Oh, and the stock market isn't the economy. That's a lesson people are about to have served up and shoved down their throats.

Algernon Moncrieff

(5,790 posts)
20. The market will remain volatile until the COVID numbers drop or a promising drug or vaccine drops
Tue May 12, 2020, 07:45 PM
May 2020

Also, not all of the downturn is COVID related. Think about COVID being the finger that tipped the first domino.

The big danger now is deflation. We are a debt-financed society. A deflationary spiral with falling wages would mean bankruptcy for a sizable portion of America.

 

Steelrolled

(2,022 posts)
21. Today was a minor move given the times we are in.
Tue May 12, 2020, 08:31 PM
May 2020

People are still skittish. It is close to where it was a week ago.

Blue_true

(31,261 posts)
22. Fleecing the unsuspecting again.
Tue May 12, 2020, 11:01 PM
May 2020

Expect a couple more cycles before the axe comes down on the necks of little investors.

Johnny2X2X

(19,065 posts)
24. Stocks are way way way way overvalued
Tue May 12, 2020, 11:18 PM
May 2020

Taking predicted earnings the Price earning ratio is 22.5. Hasn’t been that high in decades.
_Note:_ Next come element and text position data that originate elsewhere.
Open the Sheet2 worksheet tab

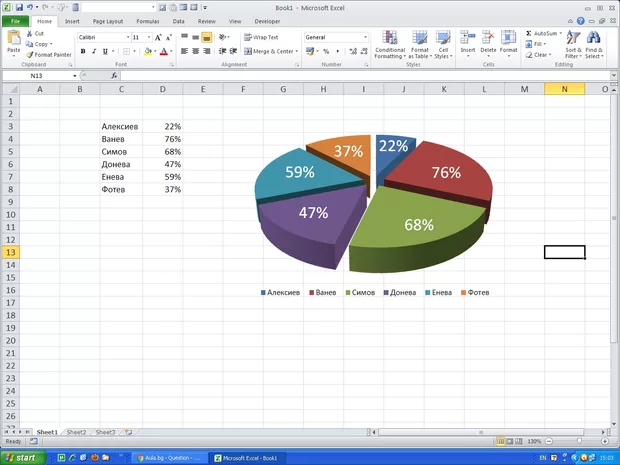(76, 432)
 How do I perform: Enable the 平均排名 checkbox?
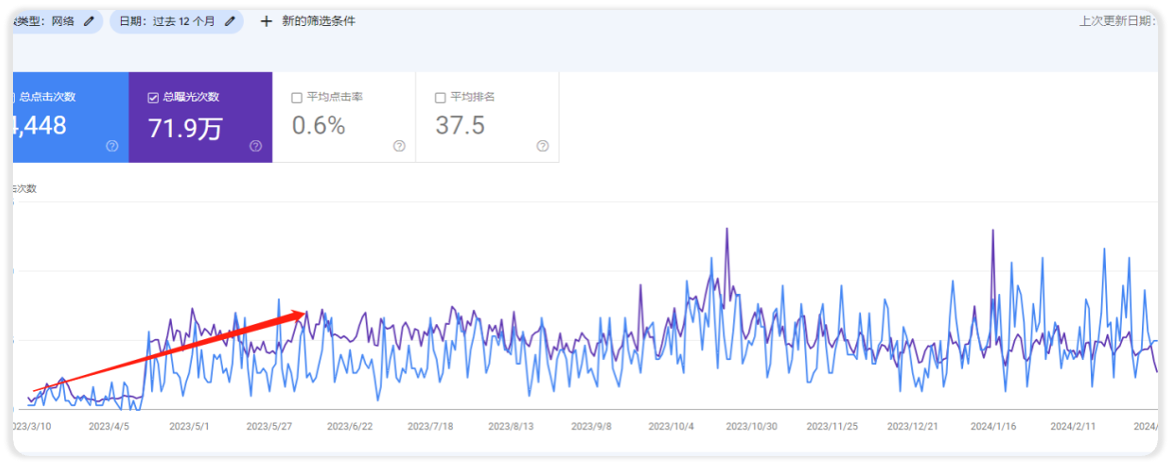(440, 97)
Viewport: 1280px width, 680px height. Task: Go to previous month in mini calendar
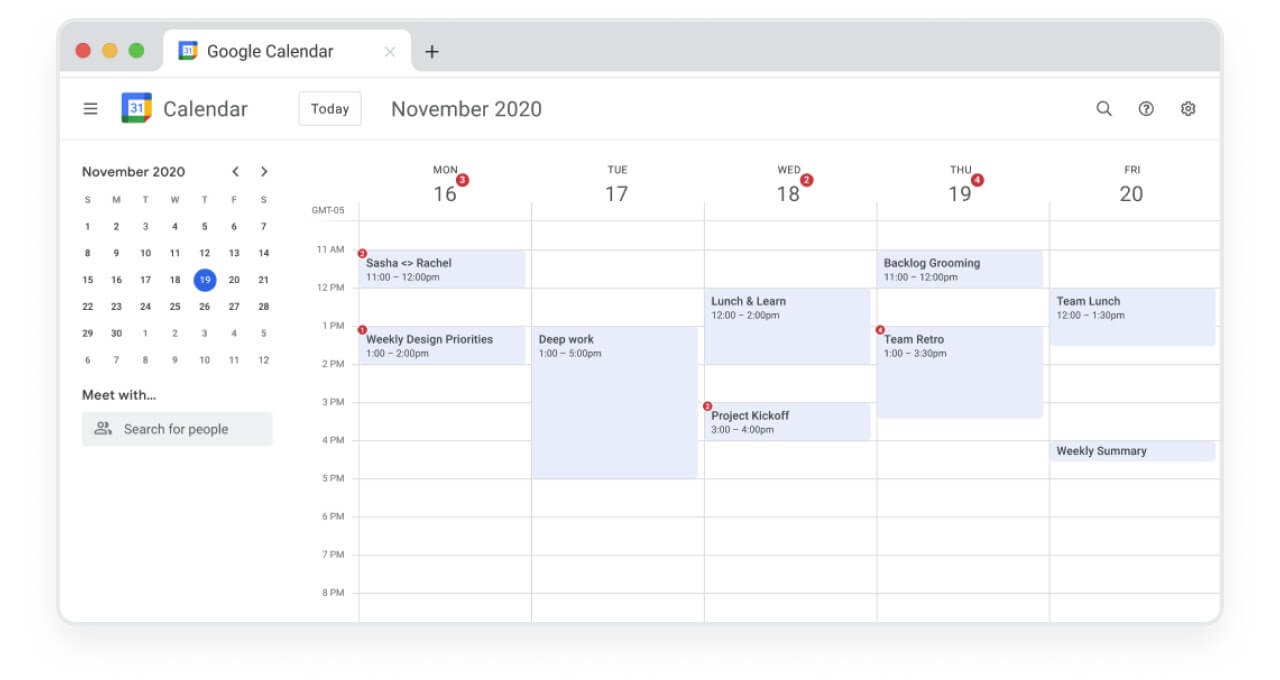pyautogui.click(x=235, y=172)
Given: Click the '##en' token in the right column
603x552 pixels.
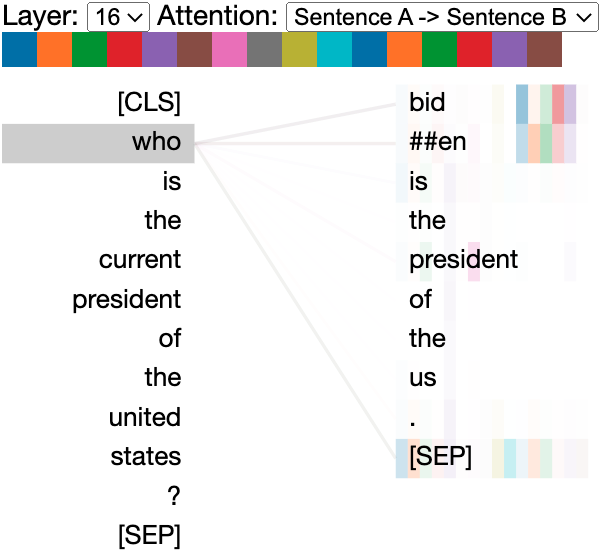Looking at the screenshot, I should pos(437,142).
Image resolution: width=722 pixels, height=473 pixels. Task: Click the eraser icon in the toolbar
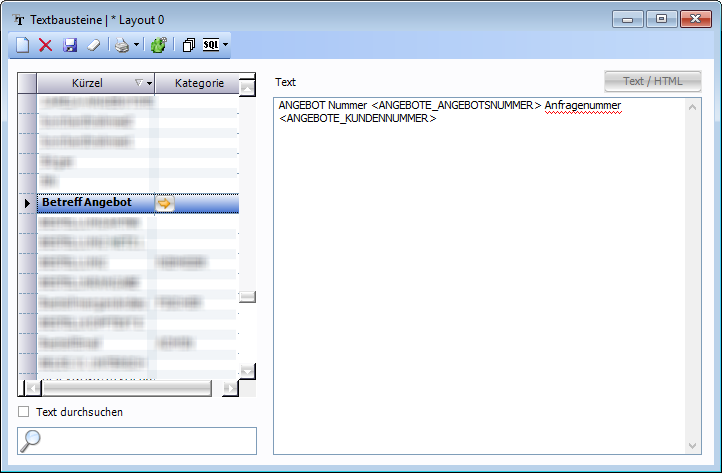[x=94, y=45]
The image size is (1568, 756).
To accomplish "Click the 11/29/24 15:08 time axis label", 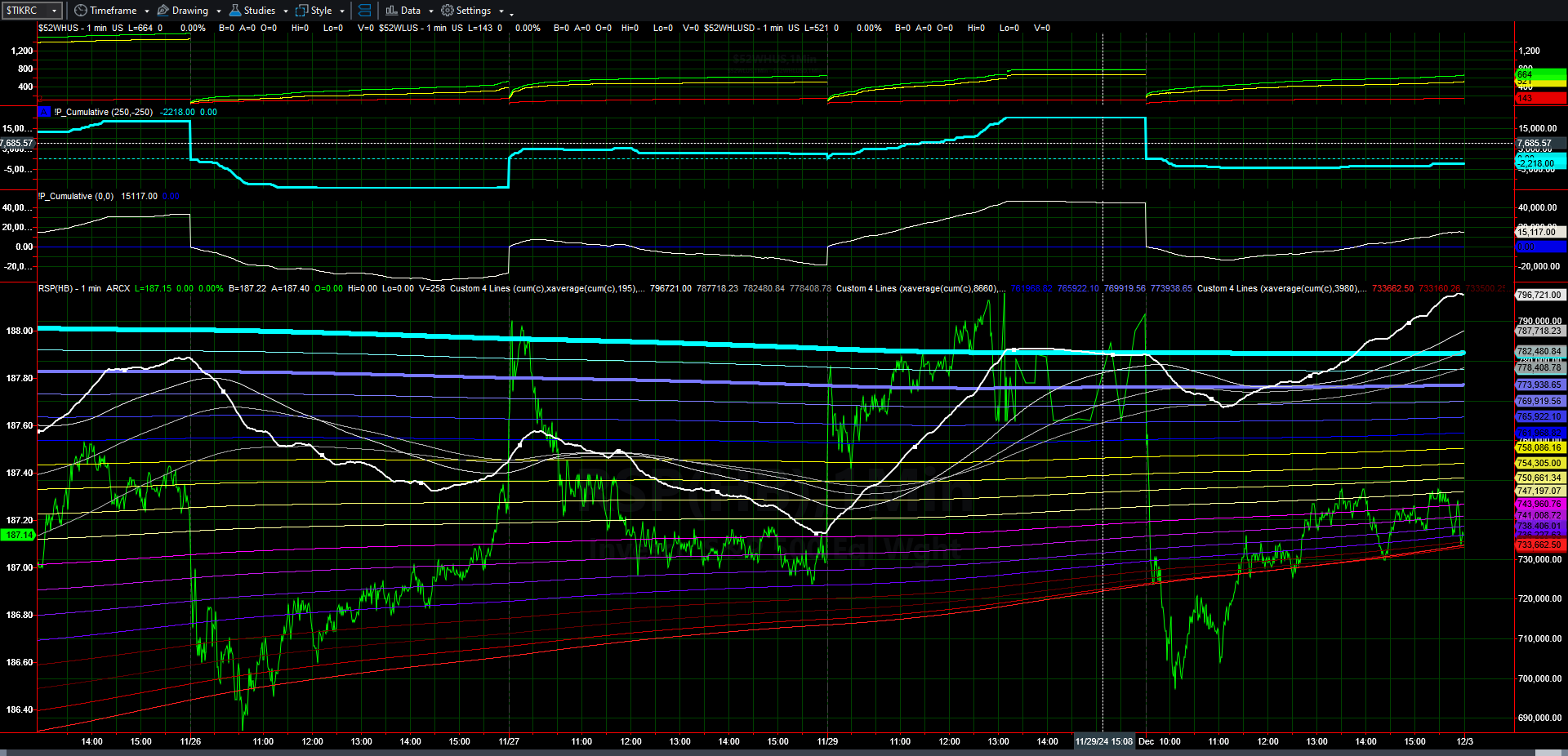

There’s a lot of factors propping there markets up right now. Cash being added by the Fed. But mostly I think it’s because there’s nowhere to park money right now. Eventually a play will become obvious, and it will get ugly.

I am in bonds and cash. Have some equities still, but it’s stiff I bought low on, I am back in at DOW 15K, maybe 16K if the values look back in line then.